Your response should consist of the full data, set down exactly.

┌─ Information given

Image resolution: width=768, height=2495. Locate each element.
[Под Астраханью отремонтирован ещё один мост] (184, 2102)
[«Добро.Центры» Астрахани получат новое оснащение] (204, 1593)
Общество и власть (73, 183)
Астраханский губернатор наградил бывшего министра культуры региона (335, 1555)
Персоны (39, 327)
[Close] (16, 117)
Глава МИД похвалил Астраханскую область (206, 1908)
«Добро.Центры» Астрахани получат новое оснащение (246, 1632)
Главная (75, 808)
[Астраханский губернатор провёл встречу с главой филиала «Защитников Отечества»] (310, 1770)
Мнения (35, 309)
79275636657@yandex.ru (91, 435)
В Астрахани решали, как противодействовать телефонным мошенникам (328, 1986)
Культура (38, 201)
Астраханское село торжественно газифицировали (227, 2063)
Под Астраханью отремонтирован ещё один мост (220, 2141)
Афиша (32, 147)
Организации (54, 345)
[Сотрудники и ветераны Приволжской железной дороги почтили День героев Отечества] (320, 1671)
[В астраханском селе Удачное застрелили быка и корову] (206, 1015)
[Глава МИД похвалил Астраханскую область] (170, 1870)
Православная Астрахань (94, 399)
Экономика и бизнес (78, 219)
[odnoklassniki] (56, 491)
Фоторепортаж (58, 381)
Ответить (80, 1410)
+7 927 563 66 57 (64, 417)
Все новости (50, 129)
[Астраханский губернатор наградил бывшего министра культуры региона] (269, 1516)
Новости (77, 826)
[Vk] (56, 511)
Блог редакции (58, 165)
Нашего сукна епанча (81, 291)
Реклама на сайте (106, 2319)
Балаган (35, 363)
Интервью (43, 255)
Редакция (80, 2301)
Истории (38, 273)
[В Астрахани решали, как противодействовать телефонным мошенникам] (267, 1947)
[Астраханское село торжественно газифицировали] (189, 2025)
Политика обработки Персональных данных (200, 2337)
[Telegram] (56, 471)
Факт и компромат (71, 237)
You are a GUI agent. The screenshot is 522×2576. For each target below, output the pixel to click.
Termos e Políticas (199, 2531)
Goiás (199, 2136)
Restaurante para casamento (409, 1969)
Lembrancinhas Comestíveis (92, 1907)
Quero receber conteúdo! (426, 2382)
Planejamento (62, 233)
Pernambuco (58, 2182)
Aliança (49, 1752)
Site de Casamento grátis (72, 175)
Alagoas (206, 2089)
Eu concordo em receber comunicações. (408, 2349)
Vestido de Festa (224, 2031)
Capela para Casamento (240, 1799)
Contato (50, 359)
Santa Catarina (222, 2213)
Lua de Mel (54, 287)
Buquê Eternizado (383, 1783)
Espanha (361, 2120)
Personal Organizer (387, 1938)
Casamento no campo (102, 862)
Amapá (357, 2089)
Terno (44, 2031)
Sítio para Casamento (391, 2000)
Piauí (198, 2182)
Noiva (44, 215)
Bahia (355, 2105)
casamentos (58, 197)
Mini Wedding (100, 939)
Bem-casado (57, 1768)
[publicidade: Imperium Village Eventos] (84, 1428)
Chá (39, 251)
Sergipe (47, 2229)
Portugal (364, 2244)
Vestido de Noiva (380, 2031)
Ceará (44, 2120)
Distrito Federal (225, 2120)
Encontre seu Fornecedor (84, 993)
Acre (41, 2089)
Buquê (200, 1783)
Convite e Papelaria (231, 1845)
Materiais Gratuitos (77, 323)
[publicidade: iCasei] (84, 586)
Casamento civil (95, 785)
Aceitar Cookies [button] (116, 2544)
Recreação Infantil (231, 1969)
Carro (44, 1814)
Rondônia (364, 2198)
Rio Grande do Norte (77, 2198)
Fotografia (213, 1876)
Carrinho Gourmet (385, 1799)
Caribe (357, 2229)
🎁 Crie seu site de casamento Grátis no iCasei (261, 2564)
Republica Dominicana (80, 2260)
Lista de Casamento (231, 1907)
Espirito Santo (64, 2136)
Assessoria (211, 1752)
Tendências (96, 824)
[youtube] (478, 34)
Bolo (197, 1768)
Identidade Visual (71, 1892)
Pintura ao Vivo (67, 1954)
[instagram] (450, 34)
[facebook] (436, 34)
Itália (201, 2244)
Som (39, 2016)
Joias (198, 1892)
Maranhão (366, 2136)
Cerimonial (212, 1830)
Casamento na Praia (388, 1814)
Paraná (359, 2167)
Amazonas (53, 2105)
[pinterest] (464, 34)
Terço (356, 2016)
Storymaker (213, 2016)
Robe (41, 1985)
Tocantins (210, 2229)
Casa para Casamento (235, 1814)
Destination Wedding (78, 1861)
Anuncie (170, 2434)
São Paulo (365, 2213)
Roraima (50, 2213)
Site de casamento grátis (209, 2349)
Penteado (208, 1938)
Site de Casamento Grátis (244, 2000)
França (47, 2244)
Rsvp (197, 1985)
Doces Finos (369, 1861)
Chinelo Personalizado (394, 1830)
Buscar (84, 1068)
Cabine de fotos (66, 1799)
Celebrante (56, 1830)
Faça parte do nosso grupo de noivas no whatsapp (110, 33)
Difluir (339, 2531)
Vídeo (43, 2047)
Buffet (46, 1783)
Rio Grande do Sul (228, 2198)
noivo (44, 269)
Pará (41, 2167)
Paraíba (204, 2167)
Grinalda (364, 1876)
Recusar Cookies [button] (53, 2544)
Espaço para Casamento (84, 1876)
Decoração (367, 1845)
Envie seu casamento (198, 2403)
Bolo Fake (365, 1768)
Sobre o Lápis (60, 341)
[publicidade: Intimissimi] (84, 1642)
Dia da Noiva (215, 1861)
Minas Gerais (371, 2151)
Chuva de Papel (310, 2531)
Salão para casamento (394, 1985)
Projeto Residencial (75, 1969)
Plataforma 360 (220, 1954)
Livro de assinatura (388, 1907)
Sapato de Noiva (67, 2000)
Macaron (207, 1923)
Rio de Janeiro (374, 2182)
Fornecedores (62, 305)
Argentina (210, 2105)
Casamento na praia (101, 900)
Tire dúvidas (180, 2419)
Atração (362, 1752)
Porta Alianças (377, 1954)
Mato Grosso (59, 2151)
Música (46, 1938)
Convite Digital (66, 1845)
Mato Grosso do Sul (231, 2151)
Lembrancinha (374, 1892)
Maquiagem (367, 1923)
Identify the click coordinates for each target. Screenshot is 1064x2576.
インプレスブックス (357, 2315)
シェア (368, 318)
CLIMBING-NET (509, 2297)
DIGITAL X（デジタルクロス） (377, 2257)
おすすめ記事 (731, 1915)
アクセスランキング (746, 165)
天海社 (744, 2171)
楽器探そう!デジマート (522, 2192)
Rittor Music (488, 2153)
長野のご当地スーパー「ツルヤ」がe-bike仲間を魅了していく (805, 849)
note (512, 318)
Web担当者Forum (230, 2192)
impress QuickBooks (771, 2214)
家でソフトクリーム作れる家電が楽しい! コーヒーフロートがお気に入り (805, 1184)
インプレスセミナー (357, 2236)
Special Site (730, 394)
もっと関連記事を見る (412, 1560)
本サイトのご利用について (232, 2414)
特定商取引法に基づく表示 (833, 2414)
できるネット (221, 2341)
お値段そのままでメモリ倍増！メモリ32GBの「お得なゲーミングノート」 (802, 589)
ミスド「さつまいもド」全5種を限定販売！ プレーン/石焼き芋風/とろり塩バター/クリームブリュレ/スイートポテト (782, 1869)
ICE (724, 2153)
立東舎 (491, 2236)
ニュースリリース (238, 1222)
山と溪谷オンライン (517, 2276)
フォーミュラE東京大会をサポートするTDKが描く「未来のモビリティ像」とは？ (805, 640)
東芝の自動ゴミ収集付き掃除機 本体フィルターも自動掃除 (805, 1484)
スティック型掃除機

└─

[Output for this task]
Image resolution: width=768, height=2495. Locate each element.
[Под Астраханью отремонтирован ещё один мост] (184, 2102)
[«Добро.Центры» Астрахани получат новое оснащение] (204, 1593)
Общество и власть (73, 183)
Астраханский губернатор наградил бывшего министра культуры региона (335, 1555)
Персоны (39, 327)
[Close] (16, 117)
Глава МИД похвалил Астраханскую область (206, 1908)
«Добро.Центры» Астрахани получат новое оснащение (246, 1632)
Главная (75, 808)
[Астраханский губернатор провёл встречу с главой филиала «Защитников Отечества»] (310, 1770)
Мнения (35, 309)
79275636657@yandex.ru (91, 435)
В Астрахани решали, как противодействовать телефонным мошенникам (328, 1986)
Культура (38, 201)
Астраханское село торжественно газифицировали (227, 2063)
Под Астраханью отремонтирован ещё один мост (220, 2141)
Афиша (32, 147)
Организации (54, 345)
[Сотрудники и ветераны Приволжской железной дороги почтили День героев Отечества] (320, 1671)
[В астраханском селе Удачное застрелили быка и корову] (206, 1015)
[Глава МИД похвалил Астраханскую область] (170, 1870)
Православная Астрахань (94, 399)
Экономика и бизнес (78, 219)
[odnoklassniki] (56, 491)
Фоторепортаж (58, 381)
Ответить (80, 1410)
+7 927 563 66 57 (64, 417)
Все новости (50, 129)
[Астраханский губернатор наградил бывшего министра культуры региона] (269, 1516)
Новости (77, 826)
[Vk] (56, 511)
Блог редакции (58, 165)
Нашего сукна епанча (81, 291)
Реклама на сайте (106, 2319)
Балаган (35, 363)
Интервью (43, 255)
Редакция (80, 2301)
Истории (38, 273)
[В Астрахани решали, как противодействовать телефонным мошенникам] (267, 1947)
[Астраханское село торжественно газифицировали] (189, 2025)
Политика обработки Персональных данных (200, 2337)
[Telegram] (56, 471)
Факт и компромат (71, 237)
You are a GUI agent. The screenshot is 522×2576. For each target below, output the pixel to click.
Termos e Políticas (199, 2531)
Goiás (199, 2136)
Restaurante para casamento (409, 1969)
Lembrancinhas Comestíveis (92, 1907)
Quero receber conteúdo! (426, 2382)
Planejamento (62, 233)
Pernambuco (58, 2182)
Aliança (49, 1752)
Site de Casamento grátis (72, 175)
Alagoas (206, 2089)
Eu concordo em receber comunicações. (408, 2349)
Vestido de Festa (224, 2031)
Capela para Casamento (240, 1799)
Contato (50, 359)
Santa Catarina (222, 2213)
Lua de Mel (54, 287)
Buquê Eternizado (383, 1783)
Espanha (361, 2120)
Personal Organizer (387, 1938)
Casamento no campo (102, 862)
Amapá (357, 2089)
Terno (44, 2031)
Sítio para Casamento (391, 2000)
Piauí (198, 2182)
Noiva (44, 215)
Bahia (355, 2105)
casamentos (58, 197)
Mini Wedding (100, 939)
Bem-casado (57, 1768)
[publicidade: Imperium Village Eventos] (84, 1428)
Chá (39, 251)
Sergipe (47, 2229)
Portugal (364, 2244)
Vestido de Noiva (380, 2031)
Ceará (44, 2120)
Distrito Federal (225, 2120)
Encontre seu Fornecedor (84, 993)
Acre (41, 2089)
Buquê (200, 1783)
Convite e Papelaria (231, 1845)
Materiais Gratuitos (77, 323)
[publicidade: iCasei] (84, 586)
Casamento civil (95, 785)
Aceitar Cookies [button] (116, 2544)
Recreação Infantil (231, 1969)
Carro (44, 1814)
Rondônia (364, 2198)
Rio Grande do Norte (77, 2198)
Fotografia (213, 1876)
Carrinho Gourmet (385, 1799)
Caribe (357, 2229)
🎁 Crie seu site de casamento Grátis no iCasei (261, 2564)
Republica Dominicana (80, 2260)
Lista de Casamento (231, 1907)
Espirito Santo (64, 2136)
Assessoria (211, 1752)
Tendências (96, 824)
[youtube] (478, 34)
Bolo (197, 1768)
Identidade Visual (71, 1892)
Pintura ao Vivo (67, 1954)
[instagram] (450, 34)
[facebook] (436, 34)
Itália (201, 2244)
Som (39, 2016)
Joias (198, 1892)
Maranhão (366, 2136)
Cerimonial (212, 1830)
Casamento na Praia (388, 1814)
Paraná (359, 2167)
Amazonas (53, 2105)
[pinterest] (464, 34)
Terço (356, 2016)
Storymaker (213, 2016)
Robe (41, 1985)
Tocantins (210, 2229)
Casa para Casamento (235, 1814)
Destination Wedding (78, 1861)
Anuncie (170, 2434)
São Paulo (365, 2213)
Roraima (50, 2213)
Site de casamento grátis (209, 2349)
Penteado (208, 1938)
Site de Casamento Grátis (244, 2000)
França (47, 2244)
Rsvp (197, 1985)
Doces Finos (369, 1861)
Chinelo Personalizado (394, 1830)
Buscar (84, 1068)
Cabine de fotos (66, 1799)
Celebrante (56, 1830)
Faça parte do nosso grupo de noivas no whatsapp (110, 33)
Difluir (339, 2531)
Vídeo (43, 2047)
Buffet (46, 1783)
Rio Grande do Sul (228, 2198)
noivo (44, 269)
Pará (41, 2167)
Paraíba (204, 2167)
Grinalda (364, 1876)
Recusar Cookies [button] (53, 2544)
Espaço para Casamento (84, 1876)
Decoração (367, 1845)
Envie seu casamento (198, 2403)
Bolo Fake (365, 1768)
Sobre o Lápis (60, 341)
[publicidade: Intimissimi] (84, 1642)
Dia da Noiva (215, 1861)
Minas Gerais (371, 2151)
Chuva de Papel (310, 2531)
Salão para casamento (394, 1985)
Projeto Residencial (75, 1969)
Plataforma 360 (220, 1954)
Livro de assinatura (388, 1907)
Sapato de Noiva (67, 2000)
Macaron (207, 1923)
Rio de Janeiro (374, 2182)
Fornecedores (62, 305)
Argentina (210, 2105)
Casamento na praia (101, 900)
Tire dúvidas (180, 2419)
Atração (362, 1752)
Porta Alianças (377, 1954)
Mato Grosso (59, 2151)
Música (46, 1938)
Convite Digital (66, 1845)
Mato Grosso do Sul (231, 2151)
Lembrancinha (374, 1892)
Maquiagem (367, 1923)
Identify the click coordinates for each target. Screenshot is 1064x2576.
インプレスブックス (357, 2315)
シェア (368, 318)
CLIMBING-NET (509, 2297)
DIGITAL X（デジタルクロス） (377, 2257)
おすすめ記事 (731, 1915)
アクセスランキング (746, 165)
天海社 (744, 2171)
楽器探そう!デジマート (522, 2192)
Rittor Music (488, 2153)
長野のご当地スーパー「ツルヤ」がe-bike仲間を魅了していく (805, 849)
note (512, 318)
Web担当者Forum (230, 2192)
impress QuickBooks (771, 2214)
家でソフトクリーム作れる家電が楽しい! コーヒーフロートがお気に入り (805, 1184)
インプレスセミナー (357, 2236)
Special Site (730, 394)
もっと関連記事を見る (412, 1560)
本サイトのご利用について (232, 2414)
特定商取引法に基づく表示 (833, 2414)
できるネット (221, 2341)
お値段そのままでメモリ倍増！メモリ32GBの「お得なゲーミングノート」 (802, 589)
ミスド「さつまいもド」全5種を限定販売！ プレーン/石焼き芋風/とろり塩バター/クリームブリュレ/スイートポテト (782, 1869)
ICE (724, 2153)
立東舎 (491, 2236)
ニュースリリース (238, 1222)
山と溪谷オンライン (517, 2276)
フォーミュラE東京大会をサポートするTDKが描く「未来のモビリティ像」とは？ (805, 640)
東芝の自動ゴミ収集付き掃除機 本体フィルターも自動掃除 (805, 1484)
スティック型掃除機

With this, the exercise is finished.